Envisioning an eventual screenplay, I included in the story vivid descriptions of holotropic experiences of various kinds – shamanic, psychedelic (induced by magic mushrooms and the "bufo elixir" extracted from toad skin), resulting from crystal scrying and visual effects, and those associated with traveling through hyperspace. None of the experiences included in the book are products of my imagination, they all are accurate descriptions of holotropic states that I have witnessed in others or experienced myself. Similarly, the descriptions of the effects these experiences have on the protagonists are not products of fiction and poetic license, but are realistically portrayed and based on actual observations. They reflect the enormous transformative potential of holotropic states.

You just mentioned the possible implications of your observations and modern consciousness research for the current global crisis. This is really fascinating. Can you say more about it?

I wrote about this for the first time in my book Realms of the Human Unconscious in 1975. Shortly after its publication, I received an enthusiastic letter from Lloyd de Mause, an American journalist and psychoanalyst. De Mause is one of the founders of psychohistory, a discipline that applies the findings of depth psychology to history and political science Lloyd de Mause was very interested in my findings concerning the trauma of birth and its possible sociopolitical implications, because they provided independent support for his own research. For some time, de Mause had been studying the psychological aspects of the periods preceding wars and revolutions.

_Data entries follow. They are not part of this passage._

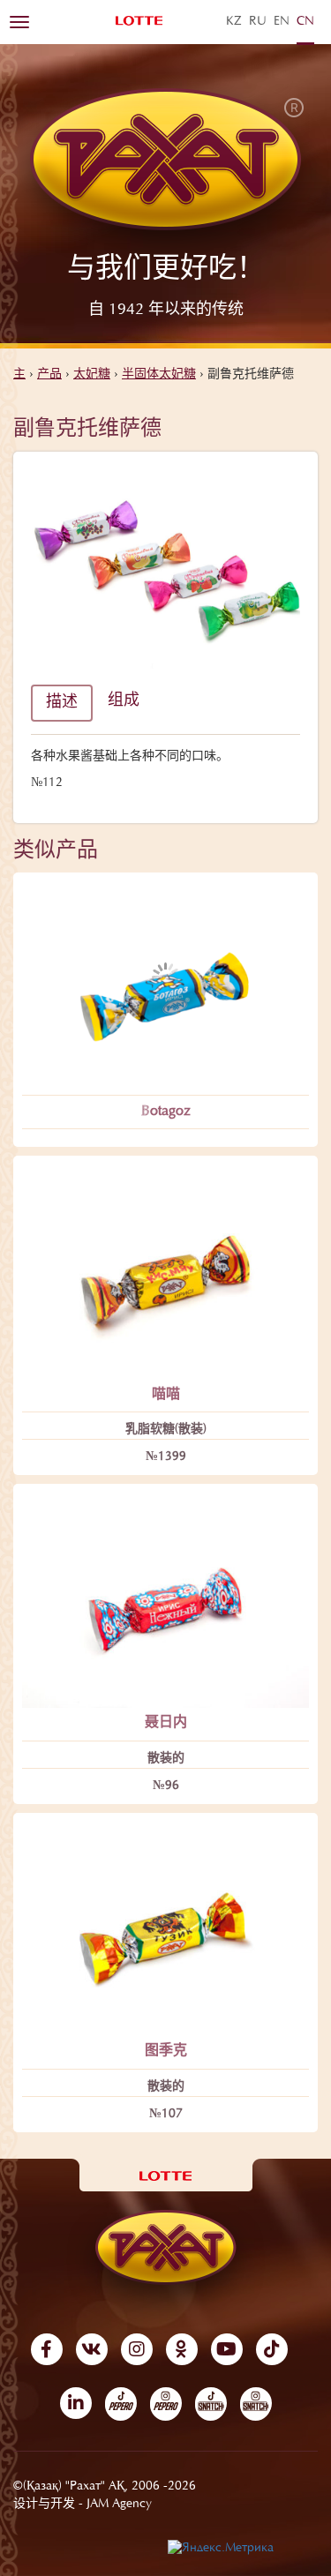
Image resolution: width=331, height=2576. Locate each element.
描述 (62, 703)
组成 (123, 701)
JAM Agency (119, 2504)
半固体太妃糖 (159, 375)
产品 (49, 375)
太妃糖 (91, 375)
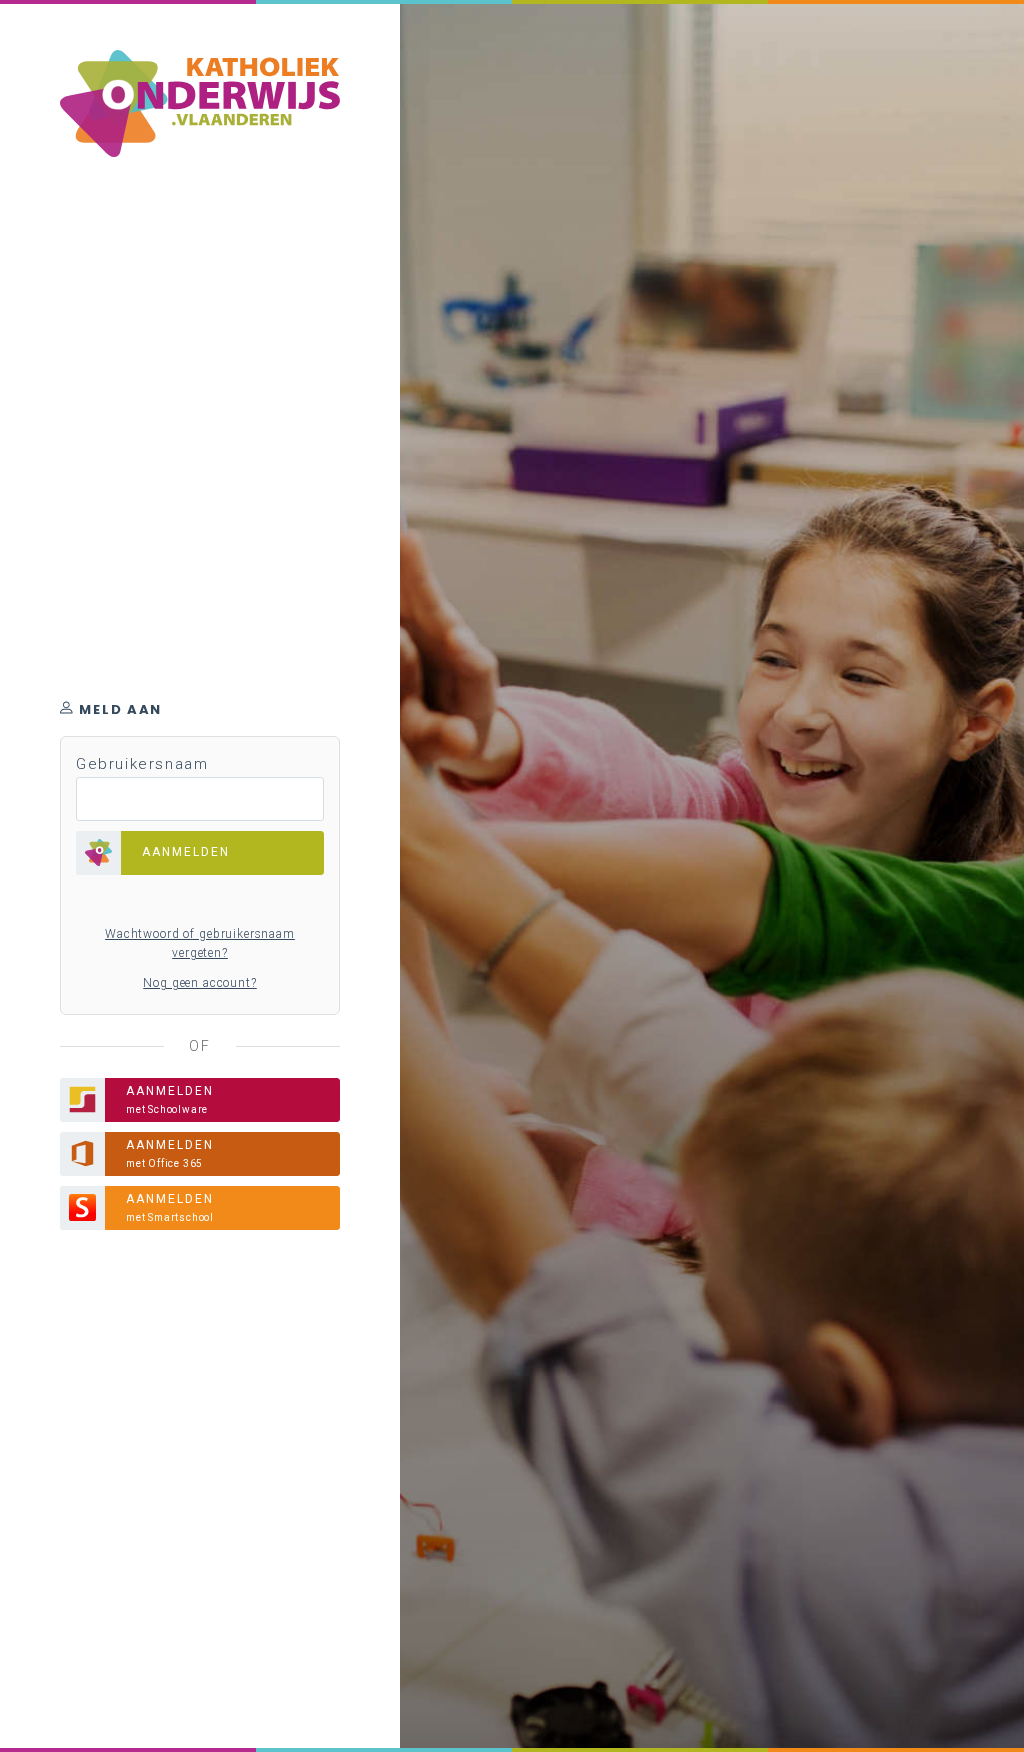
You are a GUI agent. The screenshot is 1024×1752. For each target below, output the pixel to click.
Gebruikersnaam (142, 764)
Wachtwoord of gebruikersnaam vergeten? (200, 944)
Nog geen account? (199, 983)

It interested him how military leaders succeed in mobilizing masses of peaceful civilians and transform them practically overnight into killing machines. His approach was very original and creative; in addition to analysis of traditional historical sources, he drew data of great psychological importance from caricatures, jokes, dreams, personal imagery, slips of the tongue, side comments of speakers, and even doodles and scribbles on the edge of the rough drafts of political documents. By the time he contacted me, he had analyzed in this way seventeen situations preceding the outbreak of wars and revolutionary upheavals, spanning many centuries since antiquity to most recent.

He was struck by the extraordinary abundance of figures of speech, metaphors, and images related to biological birth in this material. Thus military leaders and politicians of all ages describing a critical situation or declaring war typically use terms that equally apply to perinatal distress. They accuse the enemy as choking and strangling us, squeezing the last breath out of our lungs, or confining us, and not giving us enough space to live (Hitler's 'Lebensraum'). Equally frequent are allusions to dark caves, tunnels, and confusing labyrinths, dangerous abysses into which we might be pushed, and the threat of engulfment by treacherous quicksand or a terrifying whirlpool.

Similarly, the offer of the resolution of the crisis comes in the form of perinatal images; the leader promises to rescue us from the ominous labyrinth, to lead us to the light on the other side of the tunnel, and to create a situation where everybody will again breathe freely after the dangerous aggressor and oppressor is overcome. Since his early research, de Mause has collected hundreds of posters, cartoons, speeches and other material from the times of crisis that support this hypothesis. Modern consciousness research has revealed even deeper sources of violence and greed on the transpersonal level, in the form of karmic matrices and destructive archetypal principles and themes.

The finding that human violence and insatiable greed have much deeper roots than we thought – not just biological and biographical, but perinatal and transpersonal – might seem very discouraging. But the work with holotropic states also discovered new radical mechanisms of healing and transformation that can reach these roots. It takes the possibility of deep psychospiritual transformation of humanity and raising consciousness to a new level from the realm of science fiction and presents it as a very difficult, but not entirely impossible. This allows us to be, at least moderately optimistic about our future.

Alvaro Jardim interviews Stanislav Grof, MD, PhD, in Goiania, GO, Brazil, several years ago (published only in Portuguese).